We also didn’t want something that felt like it was kind of like tonally pigeonholing. Like, I didn’t want a name that was, like, edgy or anything or was trying too hard to be cool … I liked something that was kind of like a non-sequitur.
What kind of musical genre do The Honeysticks currently play into?
Scanniello described the musical scene as “post-genre” and stressed it was hard to give The Honeysticks a definitive label, especially because of their plans to diversify their sound with their upcoming releases.
Scanniello: Especially with some of the new stuff, there’s more playing with electronic elements which puts the music more somewhere in the umbrella of indie music.
Montgomery: We’re ultimately an indie band, and right now [The Honeysticks] are trying some experiments with jazz and soul influences, with a little bit of funk in there, too.
I feel like I’m trying to figure out how to be a band that comes from an influencer background, while still being innovative artistically and not kind of just an influencer pop-project. We’re working towards a headier take on bedroom pop and a more kind of lush and organic way of expressing the same kinds of values found in that genre.
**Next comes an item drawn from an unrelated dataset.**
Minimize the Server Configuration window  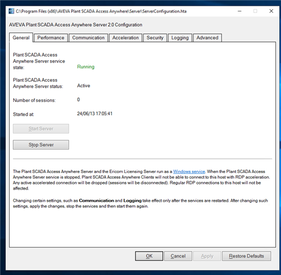coord(240,11)
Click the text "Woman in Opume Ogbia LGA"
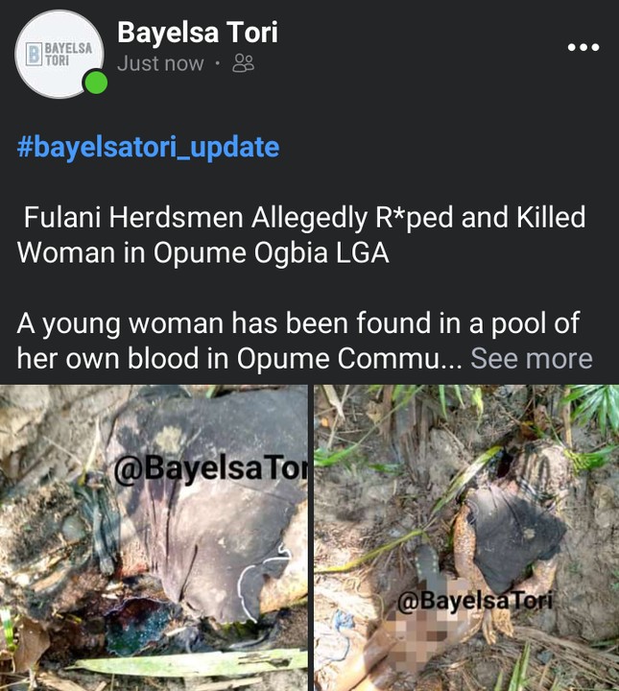Screen dimensions: 619x691 [x=202, y=254]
It’s hard to pull a quick genre title from that explanation, I suppose.
Ricky, you briefly mentioned this earlier, but you said you got started on our late, great social media site, Vine (Rest In Peace). How did you get started there? What kind of stuff did you do?
Montgomery: I got Vine the day after the app launched in 2013, January 25th. I remember I first found the app because of a CNN article. I had just gotten an iPhone for the first time — I didn’t have a smartphone before then, so I was, like, obsessing over everything — like, I gotta get all the apps I can.
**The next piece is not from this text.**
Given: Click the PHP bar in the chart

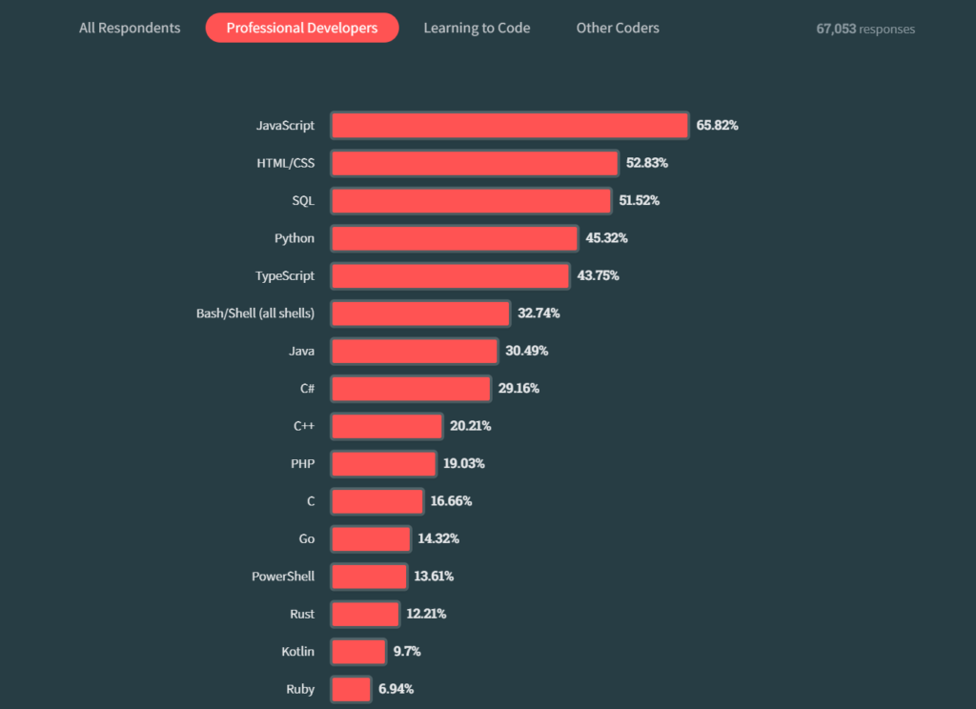Looking at the screenshot, I should point(383,464).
Montgomery said he had been interested in the influencer scene before amassing a following on Vine, but that he saw Vine as a springboard for a possible music career. As an early adopter of the social media site, Montgomery readily accepted the opportunity to “define the narrative with the first wave of people using the app.”
Armed with a new following of followers to springboard his musical ventures, Montgomery used the opportunity to craft his musical and songwriting interests into a career, ultimately dropping out of college to take full advantage of the opportunity his Vine following gave him.
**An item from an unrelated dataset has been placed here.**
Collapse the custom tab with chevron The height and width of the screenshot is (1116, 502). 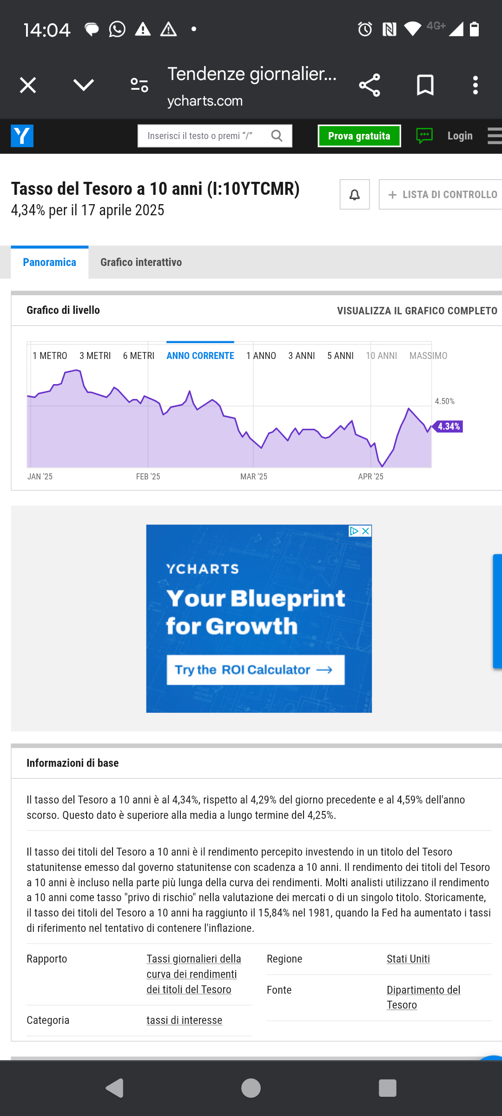[84, 85]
Who are some of your musical influences? Who are you guys listening to, and how do they influence the music you tend to create or gravitate towards, if at all?
Montgomery: Right now, my favorite producer is JPEGMAFIA. I love JPEGMAFIA a lot. I also have been thinking with some of our songs a lot about the album “Trout Mask Replica” [by Captain Beefheart], and like a lot of old, like ‘70s stuff in particular — like Fleetwood Mac and I’m a little bit of jazz from that era. I feel like we’re also getting better as a band, so we’re trying to listen to more technically cool bands.
Band Members also tossed out their individual influences, citing musical groups like MGMT, BADBADNOTGOOD, Wiseblood, Yellow Days and further citing Carlos Santana as one of their strongest musical influences.
The Honeysticks told the Nexus they enjoyed playing at Storke Plaza and now that they’ve recently acquired a van (nicknamed Carlos Vantana), they’re looking forward to touring in the near future after finishing their newest EP.
“There’s no way [The Honeysticks] won’t come back to Santa Barbara,” they said, assuring the Nexus of their eventual return. Until then, the group has a bright future and plenty of new musical avenues to explore.
Music by The Honeysticks can be found on Spotify, Apple Music, SoundCloud, Amazon Music, TIDAL and YouTube.